Dark Waters in Dark Times
Citizen Petition Presses EPA To Call Chemicals in Environmental Docudrama “Hazardous Waste”
This holiday season, A-list actors drew moviegoers to a film with a distinctly un-Hollywood plot line: A company dumps thousands of pounds of toxic, long-lived chemicals (PFAS, or per-and polyfluoroalkyl substances) into unlined pits that drain into a farming community’s drinking water. Local residents fall ill, some terminally. A heroic attorney (Mark Ruffalo) represents them pro bono for years at great personal cost (neglected spouse Anne Hathaway). When a favorable verdict finally comes, it’s little, and late. The penalties levied against the chemical manufacturer (DuPont) are but a tiny fraction of its single-year profits. The lead plaintiff dies, since money can’t cure cancer.
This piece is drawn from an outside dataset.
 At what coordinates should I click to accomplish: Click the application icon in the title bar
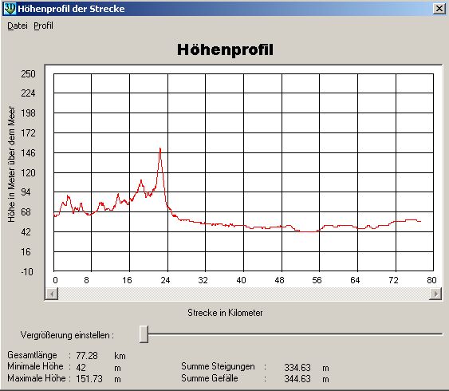pyautogui.click(x=10, y=8)
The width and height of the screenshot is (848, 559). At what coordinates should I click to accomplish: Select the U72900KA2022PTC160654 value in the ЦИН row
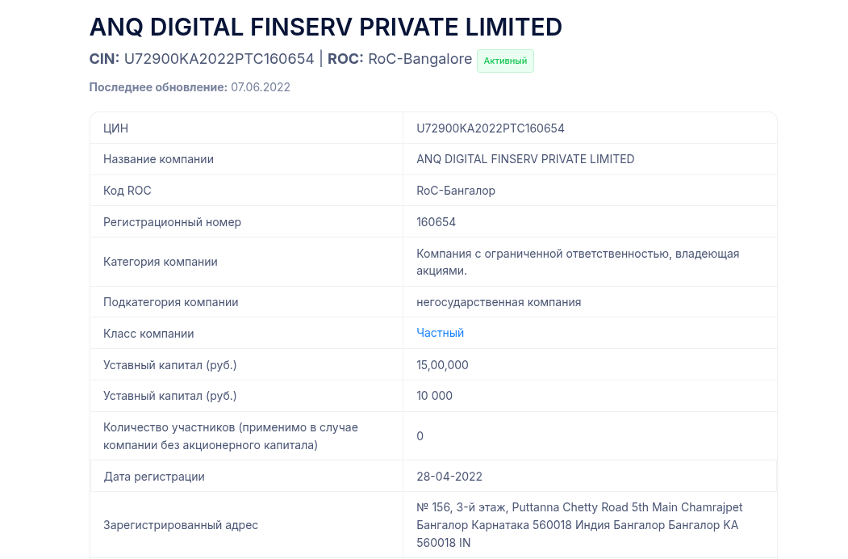[x=490, y=128]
And the tragedy is poised to recur elsewhere, because companies aren’t required or incentivized to handle PFAS in health-protective ways in future.
That’s the narrative arc of Dark Waters (with apologies for the spoiler), in which Ruffalo plays actual PFAS toxic tort lawyer Rob Bilott of the Midwest firm Taft Stettinius & Hollister LLP. Meanwhile, in the real world, the UC Berkeley Environmental Law Clinic (ELC) and its clients—acting on advice from Bilott—have written a treatment with a more hopeful conclusion.
ELC’s script, on behalf of Green Science Policy Institute and five activist groups in PFAS-contaminated communities across the nation, takes the form of a just-filed petition to U.S. EPA urging the agency to regulate known-toxic PFAS chemicals as “hazardous wastes.” The petition explains that the pervasive use of PFAS in consumer products (Teflon-coated frying pans, Scotchgard-sprayed boots, Gore-tex jackets, takeout food containers, dental floss, and more) and specialty products (particularly fire-fighting foams at airports and on military bases) has created broad-scale environmental contamination, poisoned thousands of people, and left hundreds of public water supplies and private wells undrinkable. The petition notes that the longest-studied PFAS chemicals (PFOA, PFOS, and GenX) are associated with serious health conditions, including cancer, liver damage, thyroid disease, asthma, high cholesterol, low fertility, diabetes, and immune system suppression, and have been detected in the blood of nearly all Americans.
Our petition urges EPA to list these chemicals as hazardous wastes under RCRA (the Resource Conservation and Recovery Act). RCRA listing would:
- Establish cradle-to-grave tracking for and management of PFAS wastes, so that they can’t be indiscriminately discarded to land, drained to surface water, or vented from factory air;
- Prompt research on safe disposal practices, and associated standard-setting;
- Prevent the U.S. from becoming a dumping ground for overseas PFAS wastes as other nations (especially, in the EU) tighten their own PFAS regulations; and
- Result in automatic cross-designation of the chemicals as “hazardous substances” under the federal Superfund law (CERCLA), making polluters retroactively, jointly, and severally liable for site cleanup. Bilott has urged that this liability expansion is crucial to achieving broad-scale remediation of legacy PFAS contamination.
ELC’s pitch joins other recent actions to amplify pressure on EPA to take serious action on PFAS, including a complementary petition to EPA from the whistleblower group Public Employees for Environmental Responsibility. Eyes now shift to the agency to write a happy ending.